当時や現在の担当者の方々にお目にかかり、これらの発言に丹念に目を通し、同基金としてできること、できないことを真剣に考えてきたことをあらためて実感させられた次第。
懇談の場でも担当者の方々にお伝えしたのだが、国際交流基金のウェブでの活動は広く共有していきたい貴重な経験だ。試行錯誤のなかで生み出してきた様々な成功や失敗の体験は他の機関や個人に大いに参考になるだろう。11月25日(土)から11月27日(月)にかけて東京都の国際研究交流大学村で行われるサイエンスアゴラ2006「科学と社会をつなぐ広場をつくる」で、私も「研究のより良いウェブ情報発信に向けて」(仮称)と題したワークショップを持つことになっている。開催日時は11月26日(日)で、場所は東京国際交流館。この場では様々な組織や個人がウェブで発信する際に直面してきた課題と課題を乗り越えるための知恵について幅広く経験の共有を図りたいと考えている。国際交流基金の事例はその最たる例の一つだろう。

・ブログ「地球を、開けよう。
http://d.hatena.ne.jp/japanfoundation/
・JFサポーターズクラブ
http://www.jfsc.jp/
国際交流基金
http://www.jpf.go.jp/
2006-10-12(Thu)の編集日誌「専門図書館協議会特別セミナー「ウェブで広がる図書館サービスの可能性 −Web2.0時代に向けて」」
http://d.hatena.ne.jp/arg/20061016/1160931320
・情報センター(JFIC)
http://www.jpf.go.jp/j/jfic/
・JFICライブラリー
http://www.jpf.go.jp/j/jfic/lib/
サイエンスアゴラ2006「科学と社会をつなぐ広場をつくる」
http://www.scienceagora.jp/
・ワークショップ「研究のより良いウェブ情報発信に向けて」(仮称)
http://www.scienceagora.jp/program/p26/f24.htm

2006-10-27(Fri): ThinkQuest@JAPAN2007、申し込み始まる

事務局であるNPO法人学校インターネット教育推進協会より、情報掲載の依頼をいただく。

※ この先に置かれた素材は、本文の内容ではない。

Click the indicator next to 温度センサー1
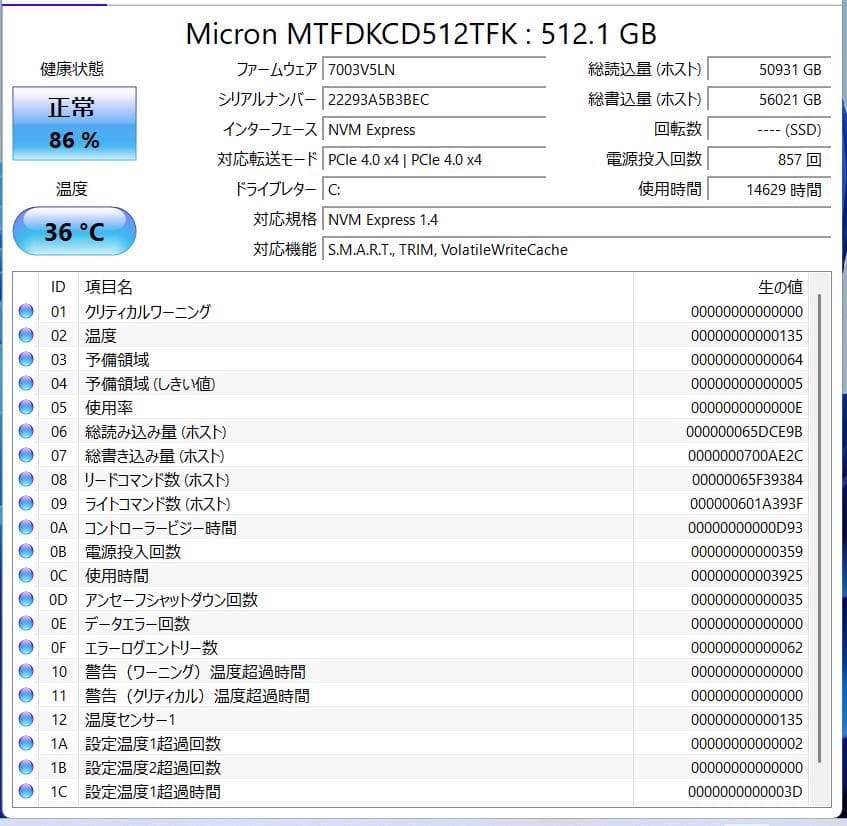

主に小中高生を対象にしたウェブサイトコンテストであるThinkQuestが、従来の「全日本Web教材開発コンテスト」から、「全日本中学高校Webコンテスト」へと衣替えされて始まるそうだ。現在中学生の部と高校生の部の参加チームを募集している。生徒にとっては非常に良い経験になると思うので、ぜひ中学・高校の教員の方々には参加を検討してほしい。参加申し込みの締め切りは2006年11月14日、作品提出の締め切りは2007年2月14日。
ところで、ThinkQuestは1998年の開始以来、すでに8年の歴史がある。過去の入賞者のなかには成人し、ウェブ業界で活躍している方がいるかもしれない。追跡調査を行い、過去の参加者のその後を示すと、コンテストも盛り上がるのではないだろうか。